S’il convient de se laver les mains avant chaque tétée dans la mesure du possible, une toilette quotidienne suffit en revanche à assurer une bonne hygiène de vos seins et nul besoin de les nettoyer avant chaque tétée car votre bébé a besoin de reconnaître votre odeur.

Evitez les nettoyages agressifs et répétés qui peuvent conduire à des dessèchements et des crevasses, adoptez plutôt des compresses de coton pour les garder au sec entre chaque tétée. Autre méthode qui a fait ses preuves pour prévenir l’apparition de crevasses, vous pouvez masser vos mamelons avec quelques gouttes de votre lait : ses vertus antiseptiques préviennent des infections. Enfin, vous pouvez trouver des crèmes à la lanoline à appliquer à la fin de la tétée et que vous n’avez pas besoin d’enlever avant la tétée suivante pour hydrater et assouplir votre peau, voir notre chapitre « Crevasses ».

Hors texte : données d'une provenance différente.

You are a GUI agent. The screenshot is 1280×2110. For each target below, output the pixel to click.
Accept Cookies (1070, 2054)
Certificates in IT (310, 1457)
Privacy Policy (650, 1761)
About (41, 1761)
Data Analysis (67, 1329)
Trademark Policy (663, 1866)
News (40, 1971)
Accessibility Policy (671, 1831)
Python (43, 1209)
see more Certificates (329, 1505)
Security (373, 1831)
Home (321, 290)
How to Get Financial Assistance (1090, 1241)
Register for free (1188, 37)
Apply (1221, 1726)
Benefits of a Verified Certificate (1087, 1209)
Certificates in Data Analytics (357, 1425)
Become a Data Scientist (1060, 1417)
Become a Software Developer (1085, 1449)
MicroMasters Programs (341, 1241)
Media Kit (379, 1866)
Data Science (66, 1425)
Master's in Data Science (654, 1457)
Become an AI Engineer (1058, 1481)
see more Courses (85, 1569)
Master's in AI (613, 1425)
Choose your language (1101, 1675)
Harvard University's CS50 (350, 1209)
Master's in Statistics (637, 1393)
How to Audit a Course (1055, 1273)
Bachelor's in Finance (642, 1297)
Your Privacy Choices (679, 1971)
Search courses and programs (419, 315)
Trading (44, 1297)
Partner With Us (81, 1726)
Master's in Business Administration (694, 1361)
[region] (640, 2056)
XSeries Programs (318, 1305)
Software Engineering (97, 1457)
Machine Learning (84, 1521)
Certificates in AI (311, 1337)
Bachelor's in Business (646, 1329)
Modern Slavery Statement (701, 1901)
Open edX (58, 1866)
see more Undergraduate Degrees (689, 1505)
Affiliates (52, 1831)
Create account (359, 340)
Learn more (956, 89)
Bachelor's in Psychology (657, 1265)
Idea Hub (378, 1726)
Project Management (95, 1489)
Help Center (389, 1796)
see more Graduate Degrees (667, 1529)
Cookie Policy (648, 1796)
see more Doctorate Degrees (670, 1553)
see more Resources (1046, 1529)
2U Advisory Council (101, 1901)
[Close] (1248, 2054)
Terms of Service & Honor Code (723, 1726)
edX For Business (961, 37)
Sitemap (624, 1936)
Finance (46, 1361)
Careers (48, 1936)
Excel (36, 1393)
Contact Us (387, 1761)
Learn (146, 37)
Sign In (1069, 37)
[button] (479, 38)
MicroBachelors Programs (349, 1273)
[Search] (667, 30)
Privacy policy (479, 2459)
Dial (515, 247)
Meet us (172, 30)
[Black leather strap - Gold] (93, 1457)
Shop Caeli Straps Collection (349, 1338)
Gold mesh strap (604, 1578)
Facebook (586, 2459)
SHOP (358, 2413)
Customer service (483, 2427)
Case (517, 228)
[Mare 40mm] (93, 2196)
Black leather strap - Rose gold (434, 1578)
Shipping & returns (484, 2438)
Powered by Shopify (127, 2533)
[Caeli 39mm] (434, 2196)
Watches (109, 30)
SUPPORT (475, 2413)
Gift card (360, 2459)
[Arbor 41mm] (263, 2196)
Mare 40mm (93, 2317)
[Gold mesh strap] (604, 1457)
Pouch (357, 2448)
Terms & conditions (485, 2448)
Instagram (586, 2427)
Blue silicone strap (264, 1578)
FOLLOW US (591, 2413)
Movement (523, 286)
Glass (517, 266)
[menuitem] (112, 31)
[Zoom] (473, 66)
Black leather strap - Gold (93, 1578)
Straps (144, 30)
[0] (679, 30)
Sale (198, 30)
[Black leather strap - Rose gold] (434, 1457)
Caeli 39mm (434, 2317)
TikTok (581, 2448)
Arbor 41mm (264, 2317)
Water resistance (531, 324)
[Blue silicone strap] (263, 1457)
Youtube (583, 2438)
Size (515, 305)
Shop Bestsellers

J’ai un rhume, une grippe ou une angine, dois-je arrêter d’allaiter ?

Absolument pas !

En allaitant votre bébé, vous l’avez déjà exposé à ce virus ou cette infection bénigne avant même que vous ne ressentiez les premiers symptômes, votre organisme produit alors des anticorps que vous transmettez à votre bébé et qui le protègent de l’infection. Quand bien même il serait malade, il aurait déjà reçu vos anticorps via votre lait, et en serait d’autant mieux armé pour combattre la maladie.

En revanche, certaines affections graves peuvent se transmettre par le lait maternel, c’est le cas du virus du sida qui a 5% à 20% de risque d’être transmis au bébé (voir notre chapitre « Contre-indications à l’AM »).